Quentin Tarantino ha rivelato la sua Top 20 dei film del XXI secolo e al primo posto c’è Black Hawk Down, di Ridley Scott. Durante un’intervista al podcast di Bret Easton Ellis, il regista ha svelato la sua classifica personale dei film più belli usciti dal 2000 in poi.

Quentin Tarantino spiega la sua scelta
Tarantino ha definito Black Hawk Down un capolavoro. Secondo lui, è l’unico film moderno che “raggiunge davvero quel senso di angoscia, visione e impatto visivo degno di un Apocalypse Now”.
“Quando l’ho visto per la prima volta”, ha confessato, “mi ha sconvolto. L’ho rivisto dopo anni e per tutta la durata del film il mio cuore batteva all’impazzata. È un’impresa registica oltre l’incredibile.” Un riconoscimento forte, che restituisce nuova luce a un film di guerra potente e molto apprezzato da chi ama un cinema intenso e viscerale.
Dopo Black Hawk Down, che occupa il primo posto, Tarantino colloca in seconda posizione Toy Story 3, definendolo “quasi perfetto” e lodandone soprattutto gli ultimi cinque minuti, capaci — dice — “di spaccare il cuore”. Al terzo posto inserisce Lost in Translation di Sofia Coppola, un film che lo ha colpito al punto da confessare di essersi “innamorato così tanto del film da innamorarsi anche della regista”. La quarta posizione è dedicata a Dunkirk di Christopher Nolan. Un titolo che Tarantino non aveva apprezzato alla prima visione, ma che ha completamente rivalutato nel tempo, riconoscendogli una forza visiva straordinaria. Il quinto posto spetta invece a Il petroliere, il colosso di Paul Thomas Anderson che Tarantino considera un esempio di cinema ad altissima intensità.
Chiudono la sua top 10, in ordine non rigidamente dichiarato, Zodiac, Unstoppable, Mad Max: Fury Road, L’alba dei morti dementi e Midnight in Paris. Un gruppo eterogeneo che attraversa dramma, thriller, action, horror-comedy e commedia romantica, a testimonianza di una sensibilità cinefila ampia e trasversale.

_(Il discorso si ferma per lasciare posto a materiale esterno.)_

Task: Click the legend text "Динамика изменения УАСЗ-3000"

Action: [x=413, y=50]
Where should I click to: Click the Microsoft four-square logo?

Un gusto eclettico che mescola arti e generi
A completare la classifica arrivano gli altri dieci titoli che formano la sua Top 20 del XXI secolo, un insieme che spazia dall’horror all’animazione, dal cinema internazionale ai film più di culto. Battle Royale,Big Bad Wolves, Jackass: The Movie, School of Rock, La passione di cristo, La casa del diavolo, Chocolate, Moneyball, Cabin fever e West Side Story di Steven Spielberg. Anche qui, vale la regola che Tarantino ha voluto imporsi: un solo film per ogni regista, così da evitare favoritismi e aprire la sua selezione alla maggiore varietà possibile di stili e voci.
La classifica mostra il lato più vasto e variegato del gusto di Tarantino. Dal war movie duro e realistico all’animazione toccante di Toy Story 3, passando per commedie grottesche, drammi interiori, horror e action esplosivo. Una dichiarazione di amore per il cinema senza pregiudizi.
Per molti critici, questa Top 20 non è solo un elenco di preferenze personali: è «un manifesto del cinema contemporaneo», una celebrazione di diversità, rischio creativo e forza visiva. Quentin Tarantino non si limita a raccontare storie: indica un modo di guardare, di gustare, di vivere un film. E in questa classifica lo fa con coerenza e onestà.